■ TASK BRIEF
Exactly reproduce the lines from the one containing "Given: Select side-profile photo AX-0848.CR2" through the last line of the data, both ends included, leaving out pictures.

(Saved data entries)
********************

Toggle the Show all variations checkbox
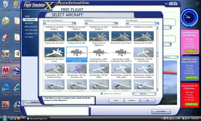Screen dimensions: 201x121 coord(102,94)
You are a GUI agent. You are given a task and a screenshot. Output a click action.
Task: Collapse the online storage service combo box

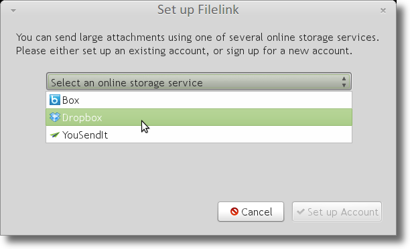click(x=199, y=82)
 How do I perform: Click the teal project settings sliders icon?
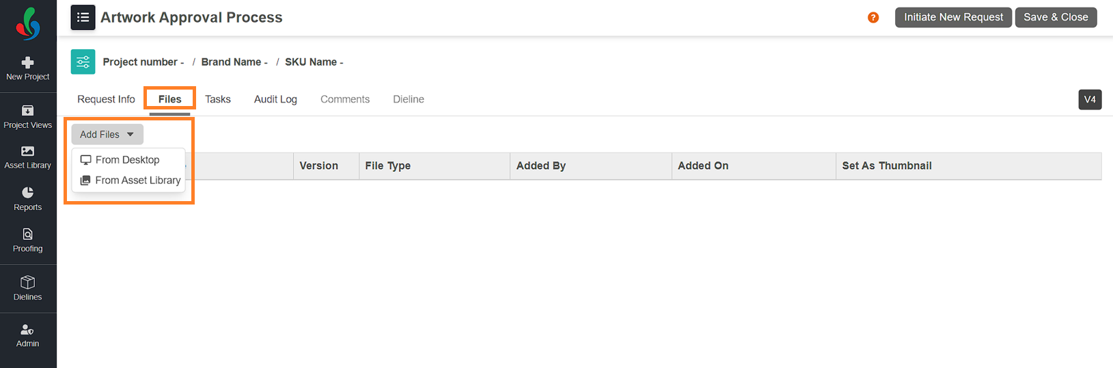point(83,62)
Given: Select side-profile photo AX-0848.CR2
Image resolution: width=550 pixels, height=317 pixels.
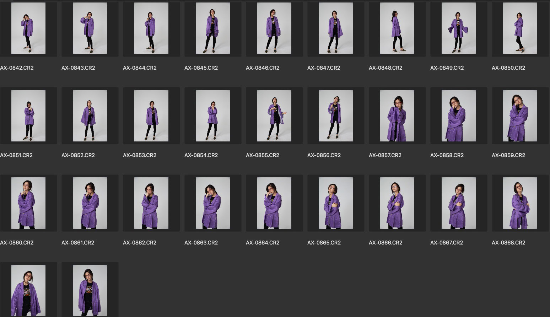Looking at the screenshot, I should (x=397, y=28).
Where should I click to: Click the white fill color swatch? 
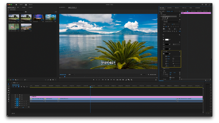coord(167,39)
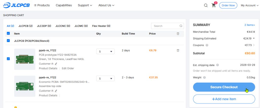Expand the Shipping Estimated dropdown arrow
The image size is (260, 108).
pyautogui.click(x=254, y=38)
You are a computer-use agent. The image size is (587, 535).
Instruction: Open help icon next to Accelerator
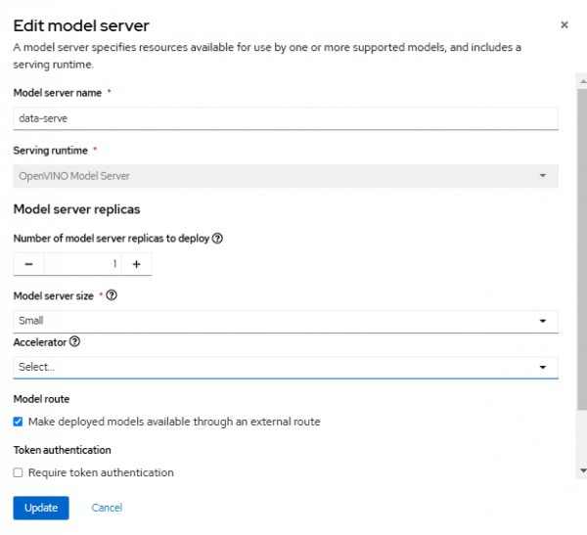75,342
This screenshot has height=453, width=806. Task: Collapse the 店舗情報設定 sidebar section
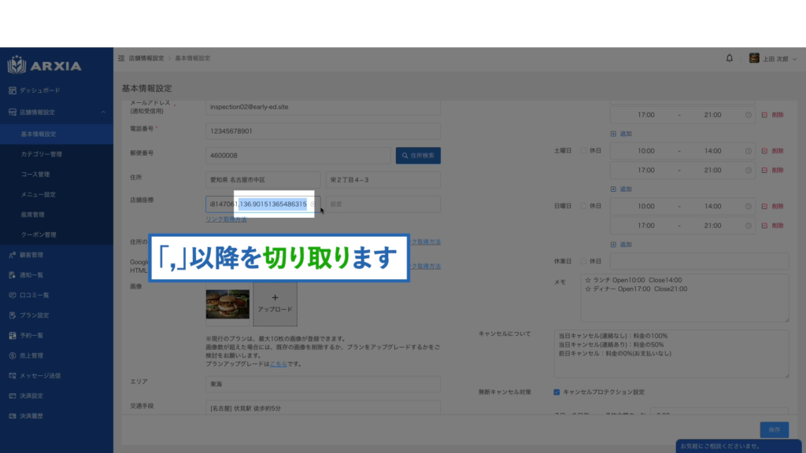103,112
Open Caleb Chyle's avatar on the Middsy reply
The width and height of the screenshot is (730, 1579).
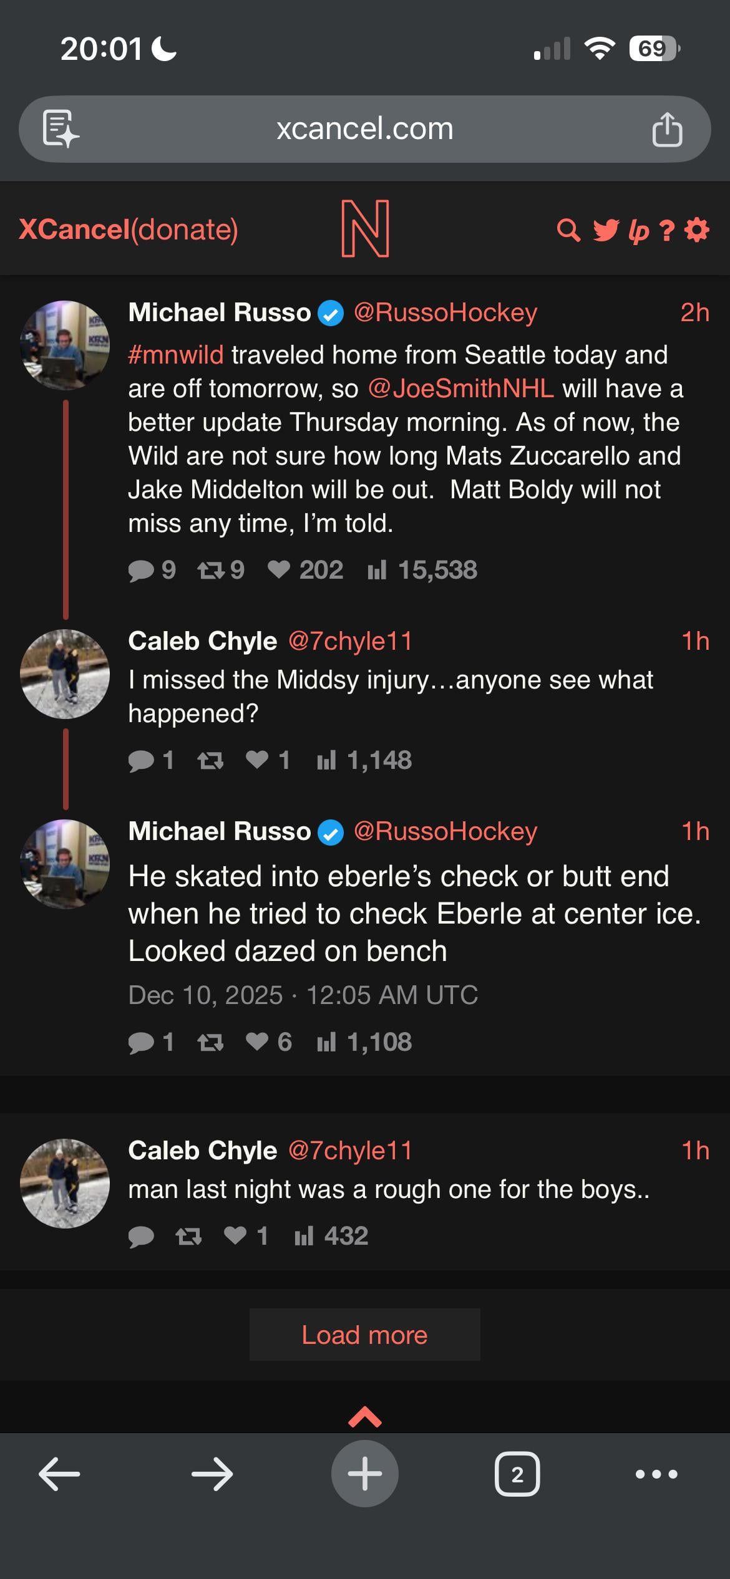click(65, 674)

********************

■ SOLUTION TO THIS EXERCISE
Given: Select side-profile photo AX-0848.CR2
Image resolution: width=550 pixels, height=317 pixels.
Looking at the screenshot, I should (x=397, y=28).
Where should I click to: Click the white fill color swatch? 
coord(167,39)
Expand the Shipping Estimated dropdown arrow
The image size is (260, 108).
pyautogui.click(x=254, y=38)
You are a computer-use agent. The image size is (587, 535).
Instruction: Open help icon next to Accelerator
75,342
This screenshot has height=453, width=806. Task: Collapse the 店舗情報設定 sidebar section
103,112
Open Caleb Chyle's avatar on the Middsy reply
The width and height of the screenshot is (730, 1579).
click(65, 674)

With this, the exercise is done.